Setting the Font on the Slides Too Small

Small script type fonts might look great when audience members are sitting mere inches away from the monitor; however, presenters who don't consider audience members with poor sight, or those who are sitting a decent distance away from the screen, will miss out on an engaged audience who had the potential to read the slides.

It is best for presenters to stick to easy-to-read fonts such as Arial or Times New Roman. Presenters should avoid script type fonts which are generally hard to read on screens. It is also suggested for presenters to use no more than two different fonts — one for headings, and another for content. Lastly, presenters should use no less than a 30 pt font so that people at the back of the room can read them easily.

Choosing Poor or Complicated Design Templates

Presenters sometimes make decisions in their presentation based on what they hear. For example, imagine a presenter who heard that blue was a good color for a design template or design theme. They may have found a cool template on the internet and went for it. Unfortunately, in the end, the presentation ends up being about a context that doesn't match the look and feel of the visual presentation itself.

This scenario can be easily fixed when presenters decide to choose a design template that is appropriate for the audience. A clean, straightforward layout is best for business presentation, for instance, while young children respond well to presentations that are full of color and contain a variety of shapes.

Including Too Many Slides

Some presenters go overboard with their slide count. For instance, imagine the presenter who recently went on a fantastic vacation cruise and included all 500 beach photos in their slides. Presenters who use too many slides, or too much personal content, are bound to hear snores in the room.
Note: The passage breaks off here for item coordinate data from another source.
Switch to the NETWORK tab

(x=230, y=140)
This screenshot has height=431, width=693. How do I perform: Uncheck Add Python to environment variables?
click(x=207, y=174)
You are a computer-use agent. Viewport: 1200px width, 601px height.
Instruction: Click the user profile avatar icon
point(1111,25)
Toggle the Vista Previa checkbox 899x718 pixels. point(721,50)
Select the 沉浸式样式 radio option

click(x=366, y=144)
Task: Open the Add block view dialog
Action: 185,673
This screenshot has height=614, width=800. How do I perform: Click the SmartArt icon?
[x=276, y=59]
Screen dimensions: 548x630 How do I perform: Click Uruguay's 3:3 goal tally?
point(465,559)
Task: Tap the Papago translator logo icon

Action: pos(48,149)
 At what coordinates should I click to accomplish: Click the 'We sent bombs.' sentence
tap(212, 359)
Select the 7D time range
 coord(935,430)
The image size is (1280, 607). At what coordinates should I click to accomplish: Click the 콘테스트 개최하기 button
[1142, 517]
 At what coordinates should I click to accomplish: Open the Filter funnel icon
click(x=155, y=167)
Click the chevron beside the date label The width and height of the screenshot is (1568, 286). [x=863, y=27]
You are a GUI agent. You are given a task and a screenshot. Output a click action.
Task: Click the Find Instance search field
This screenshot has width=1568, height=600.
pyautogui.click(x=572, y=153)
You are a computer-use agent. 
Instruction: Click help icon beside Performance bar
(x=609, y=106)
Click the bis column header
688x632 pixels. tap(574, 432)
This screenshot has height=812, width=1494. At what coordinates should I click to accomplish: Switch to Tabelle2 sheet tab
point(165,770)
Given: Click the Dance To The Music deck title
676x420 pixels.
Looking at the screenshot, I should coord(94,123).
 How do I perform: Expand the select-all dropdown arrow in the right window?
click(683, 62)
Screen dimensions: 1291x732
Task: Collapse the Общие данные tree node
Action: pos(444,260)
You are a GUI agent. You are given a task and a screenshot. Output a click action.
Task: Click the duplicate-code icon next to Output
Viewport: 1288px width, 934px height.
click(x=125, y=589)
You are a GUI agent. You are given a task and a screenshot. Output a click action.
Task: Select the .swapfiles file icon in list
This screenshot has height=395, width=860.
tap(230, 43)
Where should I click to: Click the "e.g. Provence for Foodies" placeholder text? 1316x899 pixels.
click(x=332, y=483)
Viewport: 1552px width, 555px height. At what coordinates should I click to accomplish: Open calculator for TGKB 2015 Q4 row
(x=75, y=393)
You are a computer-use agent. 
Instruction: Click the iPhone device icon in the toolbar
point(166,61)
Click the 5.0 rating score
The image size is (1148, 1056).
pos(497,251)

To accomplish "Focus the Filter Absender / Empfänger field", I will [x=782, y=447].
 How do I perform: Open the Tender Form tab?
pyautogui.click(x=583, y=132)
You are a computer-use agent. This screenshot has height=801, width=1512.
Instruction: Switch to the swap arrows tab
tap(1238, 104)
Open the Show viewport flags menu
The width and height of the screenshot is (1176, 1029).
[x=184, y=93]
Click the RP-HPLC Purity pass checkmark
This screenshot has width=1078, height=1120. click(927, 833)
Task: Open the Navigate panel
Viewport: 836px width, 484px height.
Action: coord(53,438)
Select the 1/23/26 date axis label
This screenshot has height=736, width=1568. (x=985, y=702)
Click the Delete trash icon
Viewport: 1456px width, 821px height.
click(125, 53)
Presenters should ensure their audience stays focused by keeping the number of slides to a minimum. It is recommended to use 10 to 12 slides. Some concessions can be made for a photo album since most pictures will be on screen for only a short time, and this will require a judgment call based on how the audience will feel and respond.

Losing the Message With Animations

Presenters can forget the focus of their presentation when using too many animations and sounds with the goal to impress everyone. This ultimately fails to work most of the time, because the audience doesn't know where to look and will lose the message of the presentation.

While animations and sounds that are used well can heighten interest, it is important for presenters to keep them to a minimum. Otherwise, this flair will distract the audience. Presenters can design their presentation with the "less is more" philosophy so that the audience doesn't suffer from animation overload.

Picking out Unusual Color Combinations

Some presenters love unusual color combinations together, but a PowerPoint presentation is not the time to use them. For example, an orange and blue combination is unsettling to an audience and there may be people present who cannot see red and green due to color blindness.

Presenters should use good contrast with the background to make their text easy to read. Here are a few tips:

  • Dark text on a light background is best but avoid white backgrounds. Tone it down by using beige or another light color that will be easy on the eyes. Dark backgrounds are very effective, but make a text a light color for easy reading.
  • Patterned or textured backgrounds make text hard to read.
  • Keep the color scheme consistent.

The Bottom Line

To be a good presenter, presenters need to be engaging with the audience and know their topic. Presenters should ultimately keep the presentation concise and include only relevant information. They should use an electronic enhancement, such as PowerPoint, as an accompaniment to their presentation to reinforce points, not as a crutch. Presenters should keep in mind that a slideshow is not the presentation — they are the presentation.